§ MATERIAL TO PROCESS:
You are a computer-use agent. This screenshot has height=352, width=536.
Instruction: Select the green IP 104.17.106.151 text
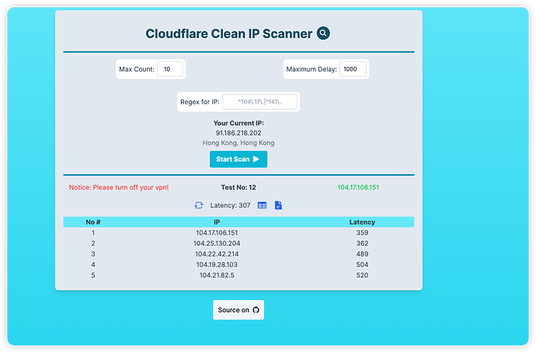[x=358, y=187]
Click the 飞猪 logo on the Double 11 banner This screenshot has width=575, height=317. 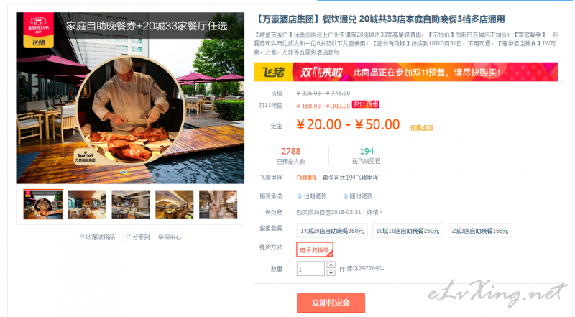tap(274, 72)
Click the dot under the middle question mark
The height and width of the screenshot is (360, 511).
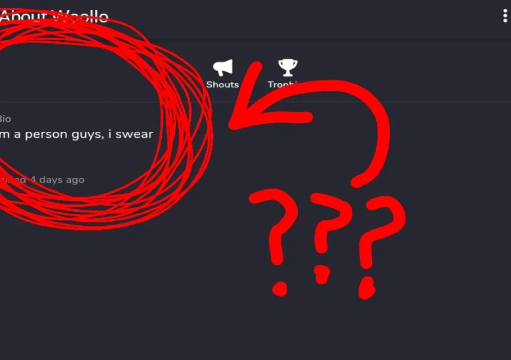tap(322, 274)
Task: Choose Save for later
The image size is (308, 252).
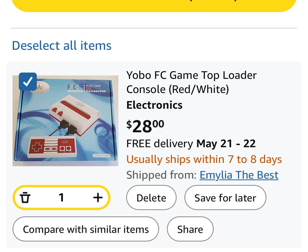Action: tap(225, 198)
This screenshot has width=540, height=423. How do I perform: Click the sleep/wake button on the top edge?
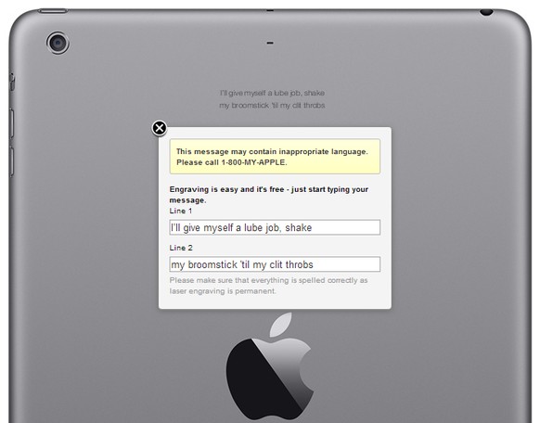[x=53, y=11]
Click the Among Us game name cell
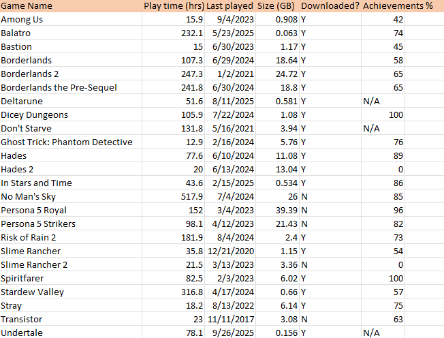This screenshot has height=338, width=444. point(22,20)
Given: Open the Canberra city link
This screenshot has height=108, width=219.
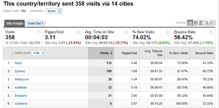Looking at the screenshot, I should tap(21, 103).
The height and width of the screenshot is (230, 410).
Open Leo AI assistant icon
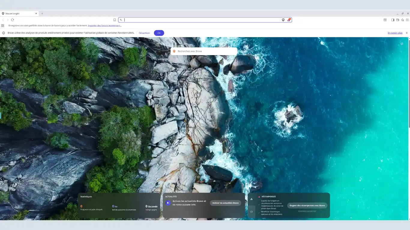(402, 20)
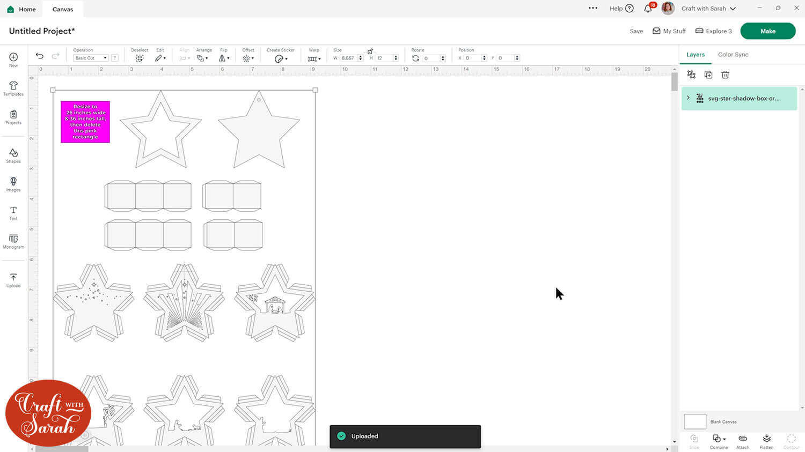Flatten the selected layers

click(766, 441)
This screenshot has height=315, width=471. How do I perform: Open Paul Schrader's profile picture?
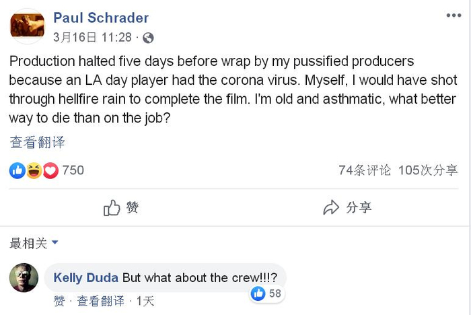pos(27,26)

§ ASSIGNMENT: Your copy should hold exactly and only the lines from the one containing "The image size is (308, 252)." through the end of the material, inclusive, repeated word for word and without pictures.

§ TASK SOLUTION:
The image size is (308, 252).
Action: tap(225, 198)
This screenshot has width=540, height=423. How do I perform: Click the sleep/wake button on the top edge?
[x=53, y=11]
Click the Among Us game name cell
This screenshot has height=338, width=444. point(22,20)
Given: Open the Canberra city link
This screenshot has height=108, width=219.
Looking at the screenshot, I should tap(21, 103).
The height and width of the screenshot is (230, 410).
Open Leo AI assistant icon
(402, 20)
Flatten the selected layers

click(766, 441)
This screenshot has height=315, width=471. How do I perform: Open Paul Schrader's profile picture?
pos(27,26)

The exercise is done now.